= Stored data entries =

=== Section Start ===

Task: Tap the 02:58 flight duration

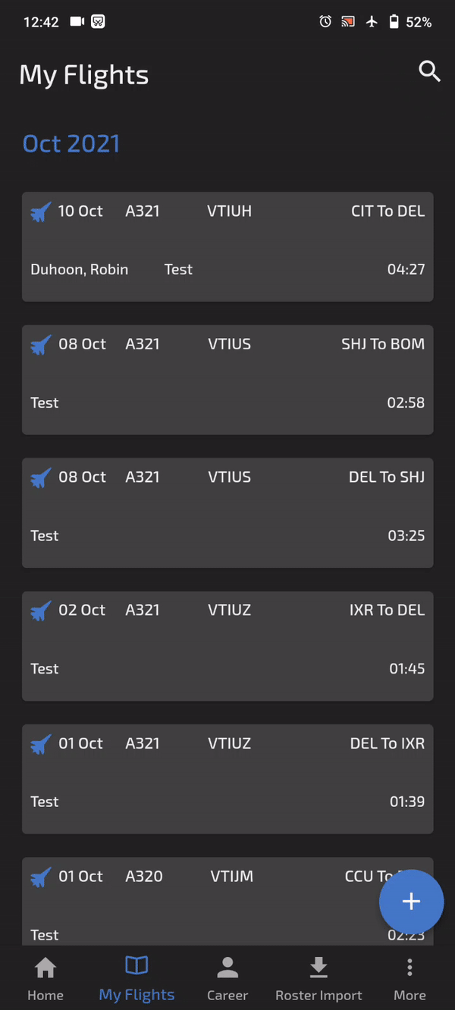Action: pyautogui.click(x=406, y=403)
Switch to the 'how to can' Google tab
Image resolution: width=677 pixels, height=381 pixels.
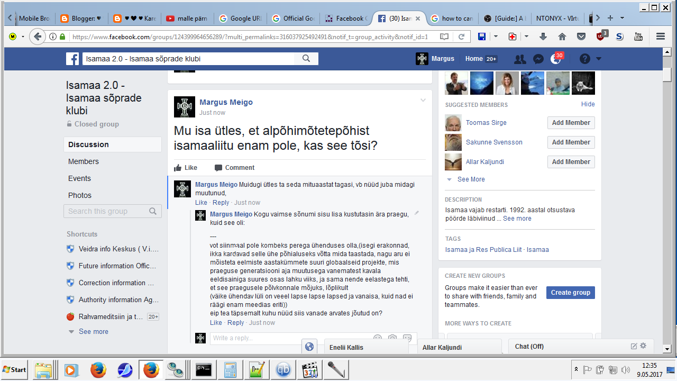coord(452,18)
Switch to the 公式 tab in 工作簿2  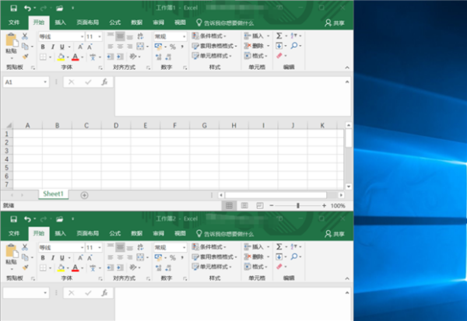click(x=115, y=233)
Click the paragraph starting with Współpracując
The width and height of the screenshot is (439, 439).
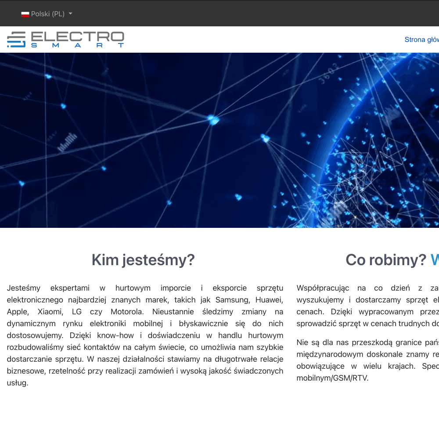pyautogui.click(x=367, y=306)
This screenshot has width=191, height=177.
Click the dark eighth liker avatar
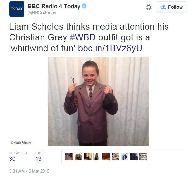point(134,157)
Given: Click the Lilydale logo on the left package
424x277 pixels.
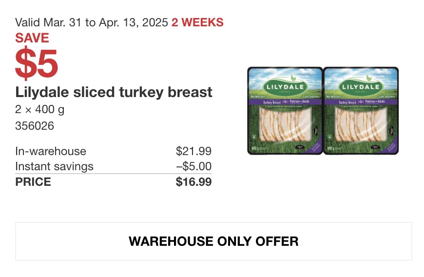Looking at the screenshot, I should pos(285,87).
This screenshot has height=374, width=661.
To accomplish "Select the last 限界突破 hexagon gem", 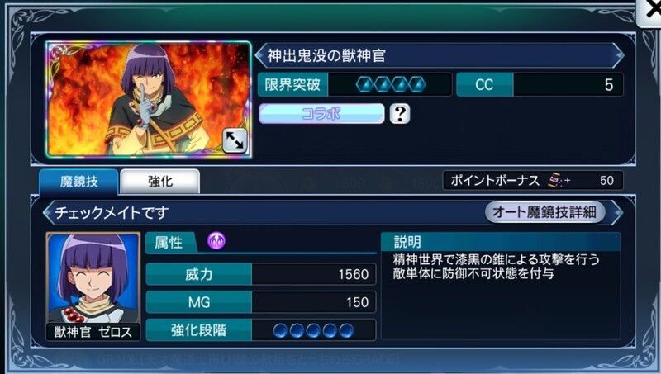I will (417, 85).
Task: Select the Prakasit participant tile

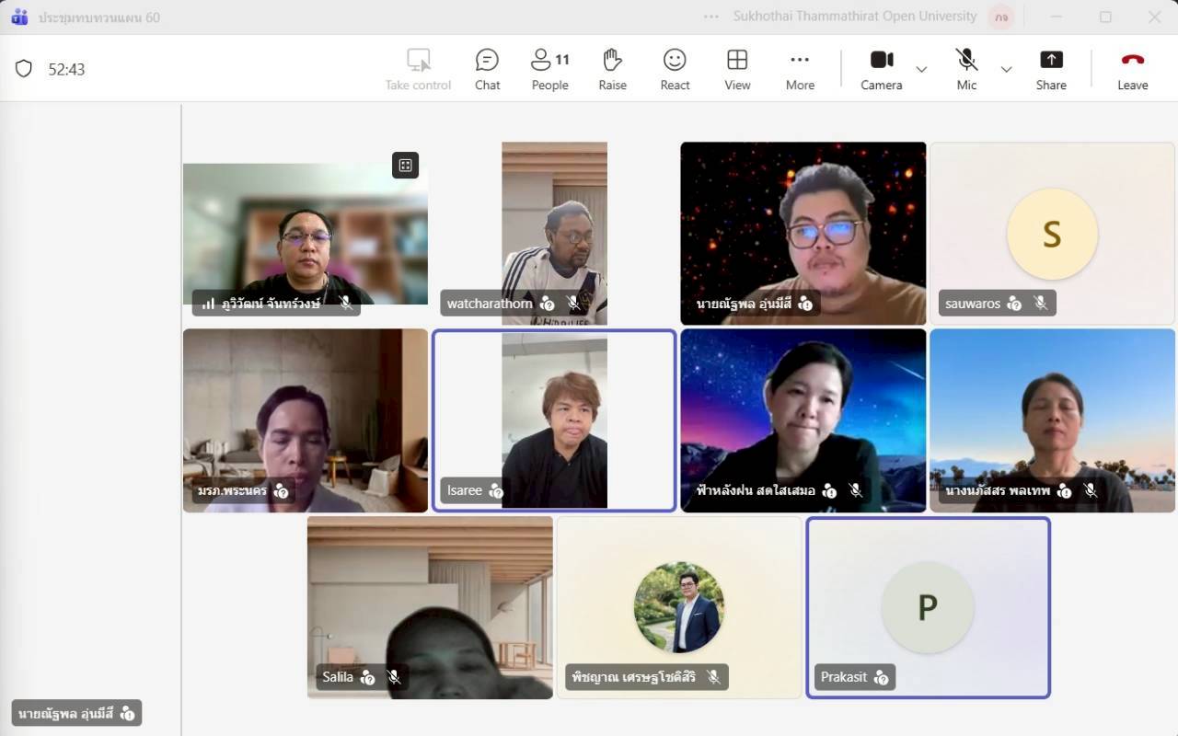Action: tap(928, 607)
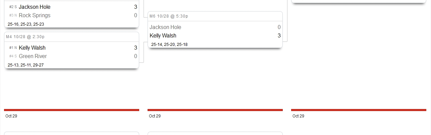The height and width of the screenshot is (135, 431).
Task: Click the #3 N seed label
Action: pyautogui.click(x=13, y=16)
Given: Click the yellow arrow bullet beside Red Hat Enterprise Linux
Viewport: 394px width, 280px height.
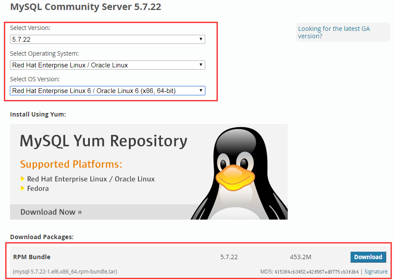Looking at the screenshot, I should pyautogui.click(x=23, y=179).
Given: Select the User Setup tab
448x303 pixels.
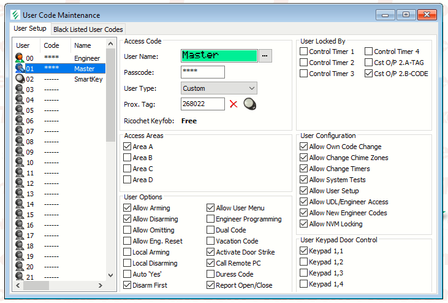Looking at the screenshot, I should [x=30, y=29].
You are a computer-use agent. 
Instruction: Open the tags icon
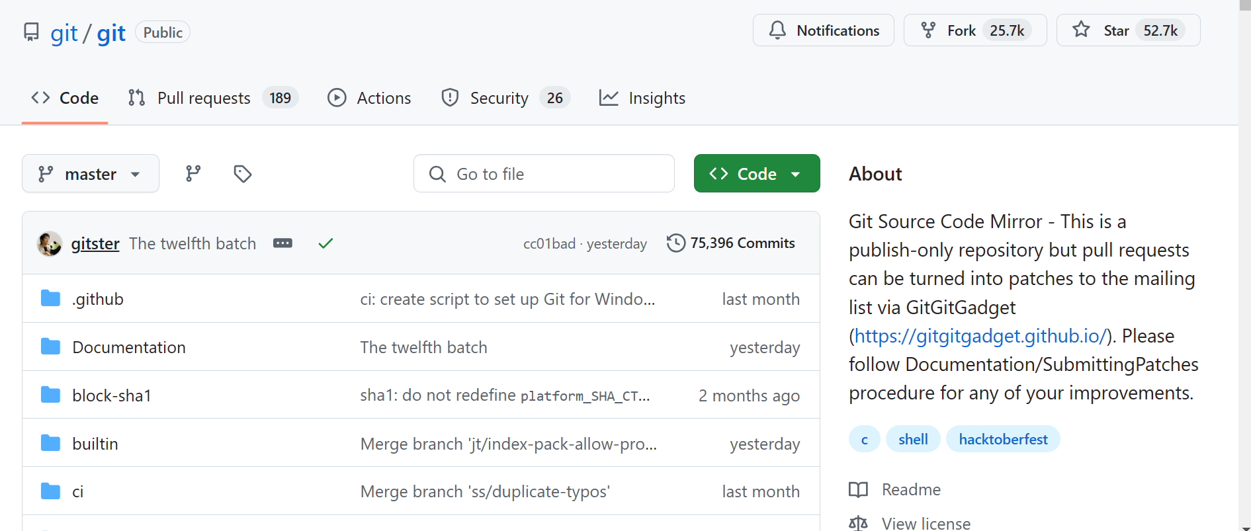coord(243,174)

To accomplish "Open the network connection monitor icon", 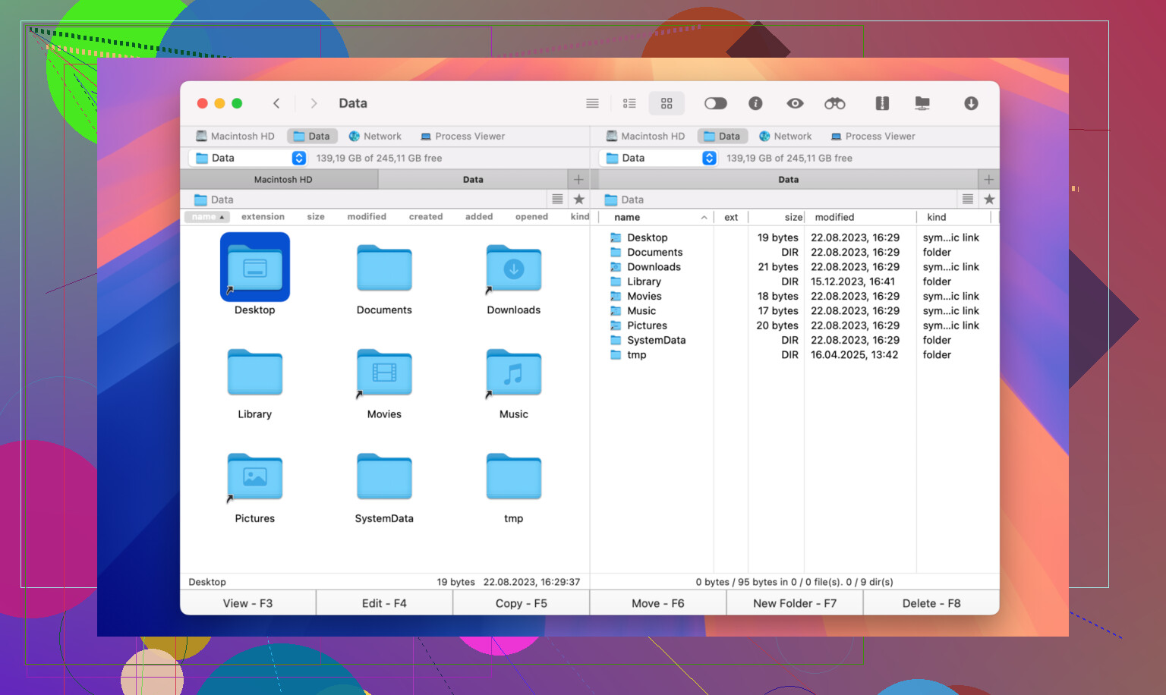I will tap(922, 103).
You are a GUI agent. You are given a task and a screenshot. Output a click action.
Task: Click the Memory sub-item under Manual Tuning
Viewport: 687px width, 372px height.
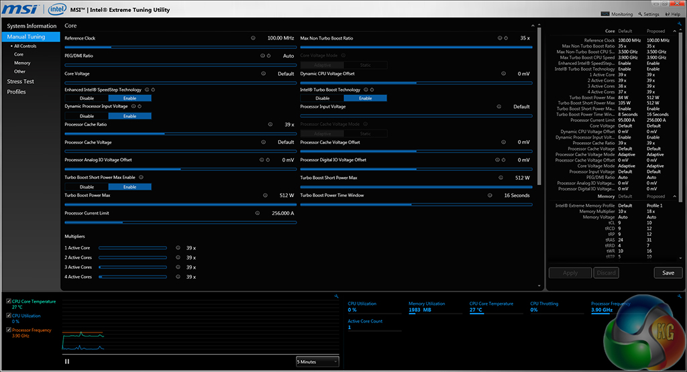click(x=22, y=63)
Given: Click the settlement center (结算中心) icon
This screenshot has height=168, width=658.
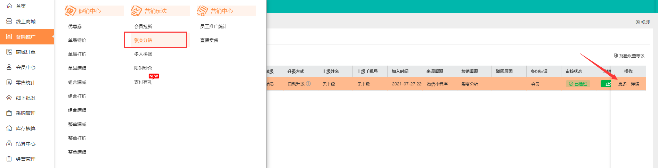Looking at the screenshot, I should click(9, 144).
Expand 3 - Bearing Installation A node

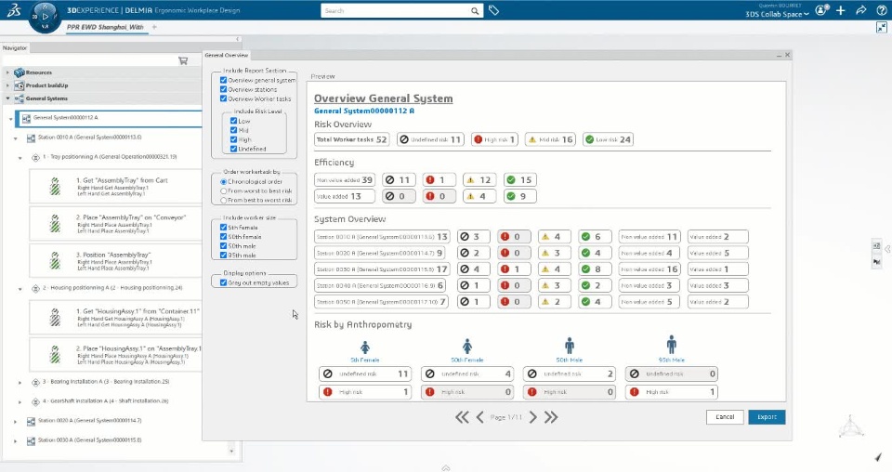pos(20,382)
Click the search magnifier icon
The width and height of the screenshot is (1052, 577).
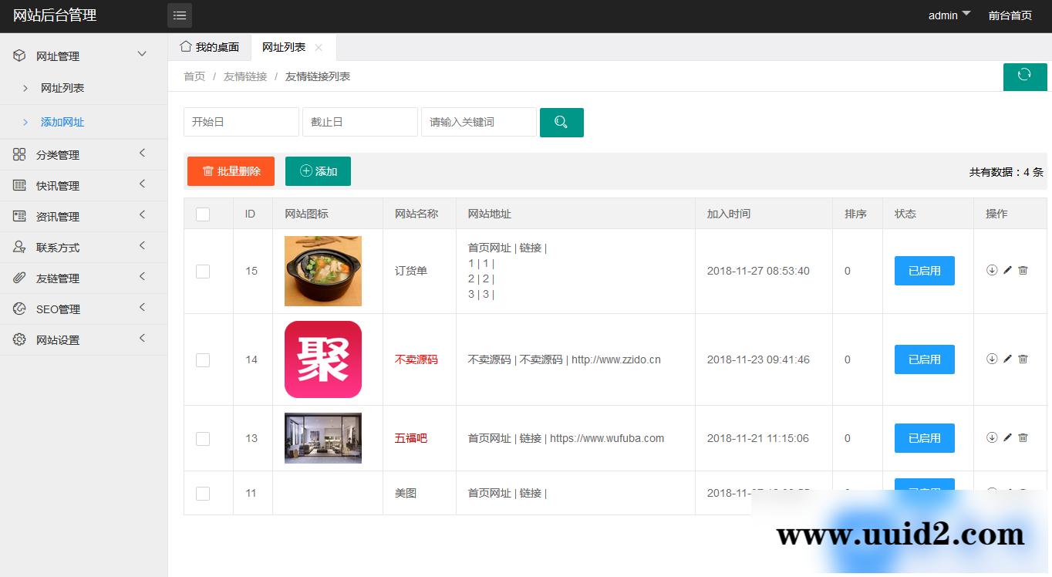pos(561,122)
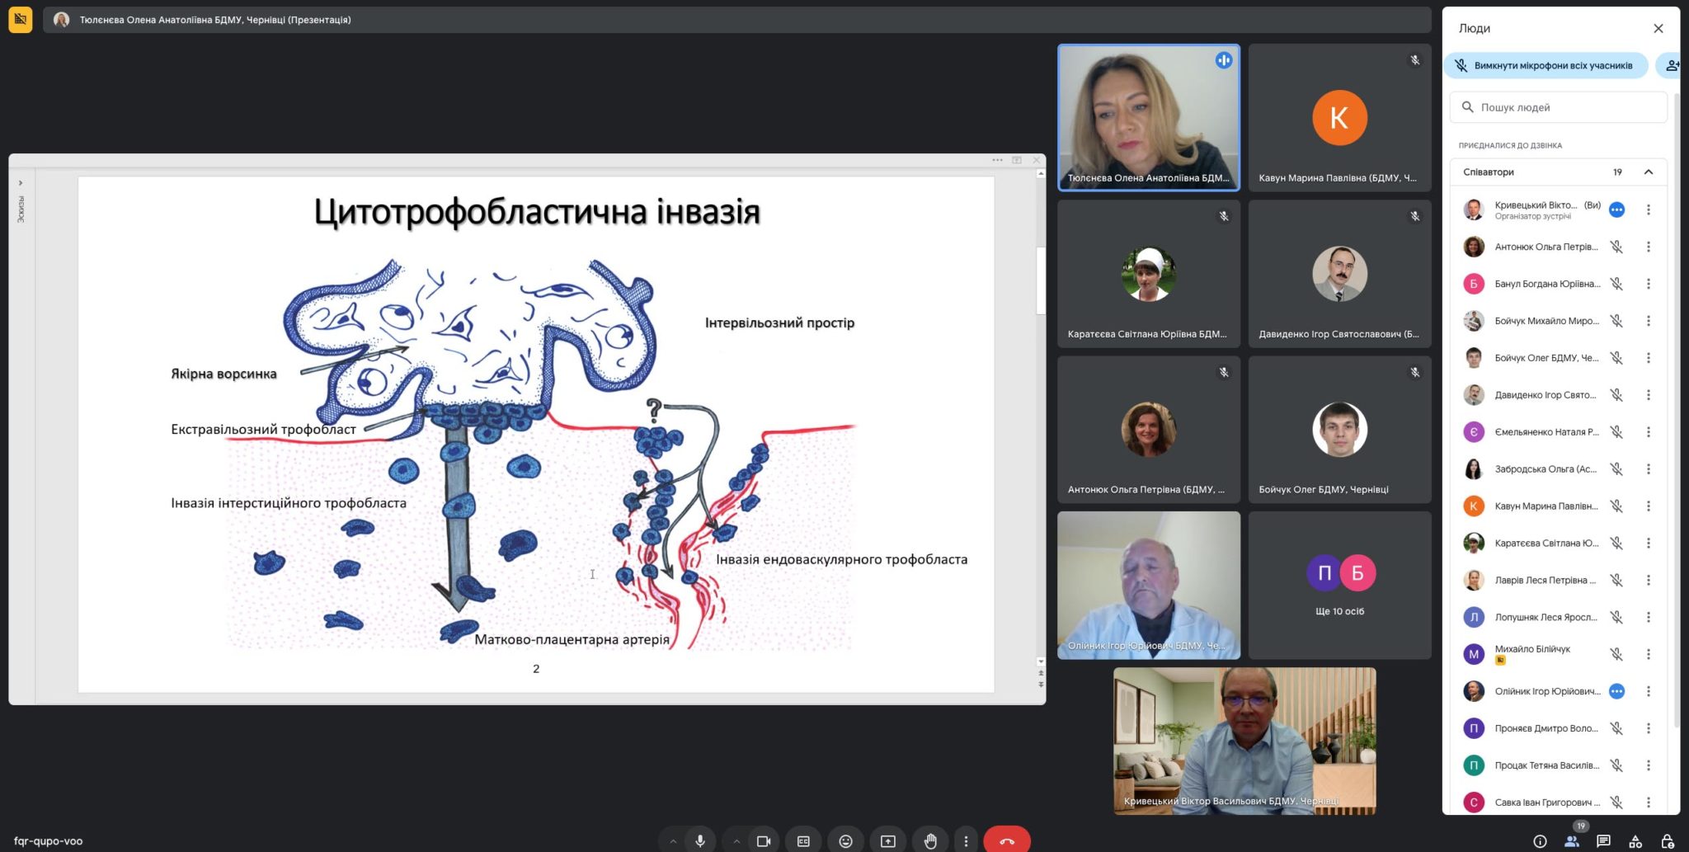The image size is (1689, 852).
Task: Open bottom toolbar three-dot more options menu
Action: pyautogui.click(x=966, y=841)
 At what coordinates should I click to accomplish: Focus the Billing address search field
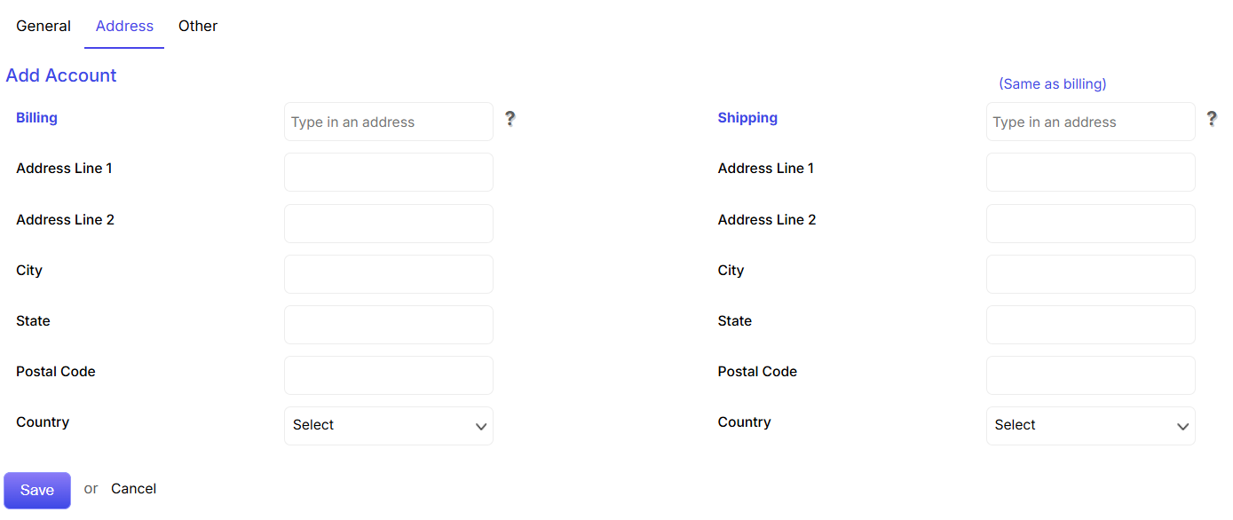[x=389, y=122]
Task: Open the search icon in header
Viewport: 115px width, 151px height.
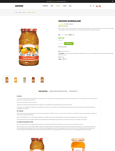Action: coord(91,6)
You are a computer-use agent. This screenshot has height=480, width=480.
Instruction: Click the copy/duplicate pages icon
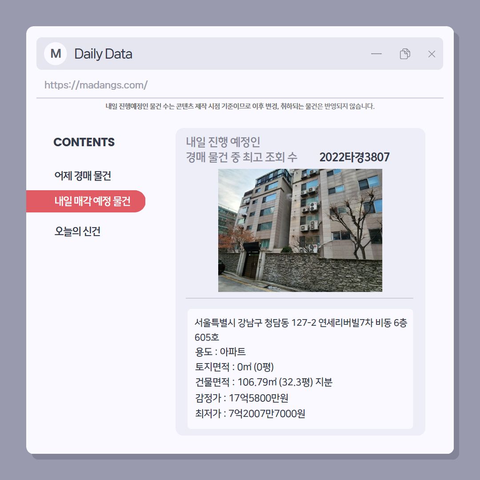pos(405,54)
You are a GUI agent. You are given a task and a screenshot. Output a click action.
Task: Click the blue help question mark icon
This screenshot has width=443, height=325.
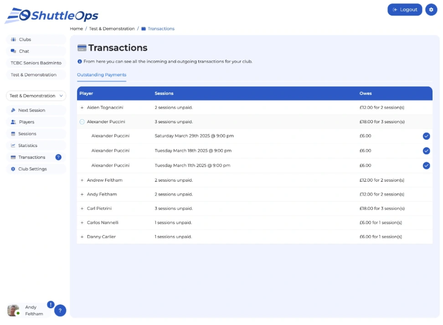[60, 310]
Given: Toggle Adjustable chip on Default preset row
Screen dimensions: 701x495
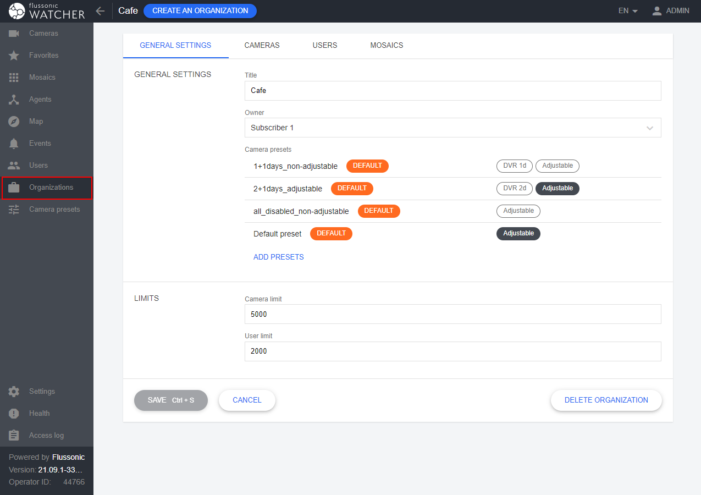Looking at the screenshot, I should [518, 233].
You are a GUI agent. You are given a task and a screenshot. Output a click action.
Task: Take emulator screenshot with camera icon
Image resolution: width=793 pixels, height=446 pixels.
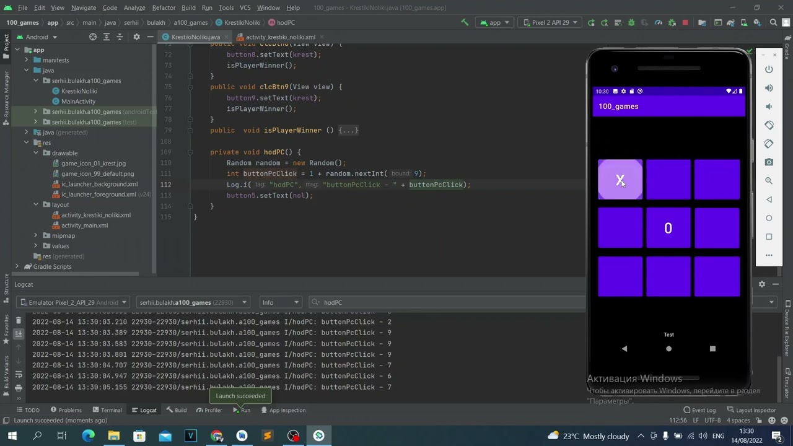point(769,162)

=== Section End ===

Every line from the one holding "You are a computer-use agent. This" through the final line of the data above is to be reproduced exactly, both ends included, with the pictures left out.

You are a computer-use agent. This screenshot has height=480, width=480.
Instruction: Click the copy/duplicate pages icon
pos(405,54)
You are a GUI agent. You are given a task and a screenshot. Output a click action.
Task: Click the blue help question mark icon
This screenshot has width=443, height=325.
[60, 310]
Given: Toggle Adjustable chip on Default preset row
Screen dimensions: 701x495
Looking at the screenshot, I should [518, 233].
You are a GUI agent. You are given a task and a screenshot. Output a click action.
Task: Take emulator screenshot with camera icon
Image resolution: width=793 pixels, height=446 pixels.
point(769,162)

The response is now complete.